_Requirement_
Print the records below word for word, beginning with the first line and ending once the line containing "You are a GUI" is printed.

════

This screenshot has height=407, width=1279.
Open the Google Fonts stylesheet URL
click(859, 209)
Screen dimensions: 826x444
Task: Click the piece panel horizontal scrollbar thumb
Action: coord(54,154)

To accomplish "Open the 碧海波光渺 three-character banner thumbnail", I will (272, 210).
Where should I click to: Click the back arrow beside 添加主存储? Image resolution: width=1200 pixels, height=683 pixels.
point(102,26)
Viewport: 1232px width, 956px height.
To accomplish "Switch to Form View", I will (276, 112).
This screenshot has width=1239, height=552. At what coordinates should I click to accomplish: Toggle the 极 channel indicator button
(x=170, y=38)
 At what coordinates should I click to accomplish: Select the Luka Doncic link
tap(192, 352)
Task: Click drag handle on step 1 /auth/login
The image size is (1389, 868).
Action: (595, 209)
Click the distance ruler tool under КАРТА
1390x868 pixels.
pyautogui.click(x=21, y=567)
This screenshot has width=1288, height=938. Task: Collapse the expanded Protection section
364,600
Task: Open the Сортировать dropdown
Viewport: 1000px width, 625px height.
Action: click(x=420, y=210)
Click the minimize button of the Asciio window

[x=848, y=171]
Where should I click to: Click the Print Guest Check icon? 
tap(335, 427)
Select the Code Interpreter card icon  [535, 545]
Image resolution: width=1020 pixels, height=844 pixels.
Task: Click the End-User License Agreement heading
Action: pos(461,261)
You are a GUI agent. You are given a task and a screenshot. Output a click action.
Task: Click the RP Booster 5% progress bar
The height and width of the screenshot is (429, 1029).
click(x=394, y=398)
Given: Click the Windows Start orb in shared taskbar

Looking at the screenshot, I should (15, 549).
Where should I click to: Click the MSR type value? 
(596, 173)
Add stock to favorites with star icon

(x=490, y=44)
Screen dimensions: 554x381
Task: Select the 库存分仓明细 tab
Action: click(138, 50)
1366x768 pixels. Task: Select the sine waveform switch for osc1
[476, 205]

════

_Solution_
This screenshot has height=407, width=1279.
Open the Google Fonts stylesheet URL
click(859, 209)
Screen dimensions: 826x444
Task: Click the piece panel horizontal scrollbar thumb
Action: coord(54,154)

To accomplish "Open the 碧海波光渺 three-character banner thumbnail", I will (272, 210).
Where should I click to: Click the back arrow beside 添加主存储? Image resolution: width=1200 pixels, height=683 pixels.
point(102,26)
Viewport: 1232px width, 956px height.
To accomplish "Switch to Form View", I will (276, 112).
This screenshot has width=1239, height=552. At what coordinates should I click to accomplish: Toggle the 极 channel indicator button
(x=170, y=38)
 At what coordinates should I click to accomplish: Select the Luka Doncic link
tap(192, 352)
Task: Click drag handle on step 1 /auth/login
The image size is (1389, 868).
Action: (595, 209)
Click the distance ruler tool under КАРТА
1390x868 pixels.
pyautogui.click(x=21, y=567)
This screenshot has width=1288, height=938. Task: Collapse the expanded Protection section
364,600
Task: Open the Сортировать dropdown
Viewport: 1000px width, 625px height.
Action: click(x=420, y=210)
Click the minimize button of the Asciio window

[x=848, y=171]
Where should I click to: Click the Print Guest Check icon? 
tap(335, 427)
Select the Code Interpreter card icon  [535, 545]
Image resolution: width=1020 pixels, height=844 pixels.
Task: Click the End-User License Agreement heading
Action: pos(461,261)
You are a GUI agent. You are given a task and a screenshot. Output a click action.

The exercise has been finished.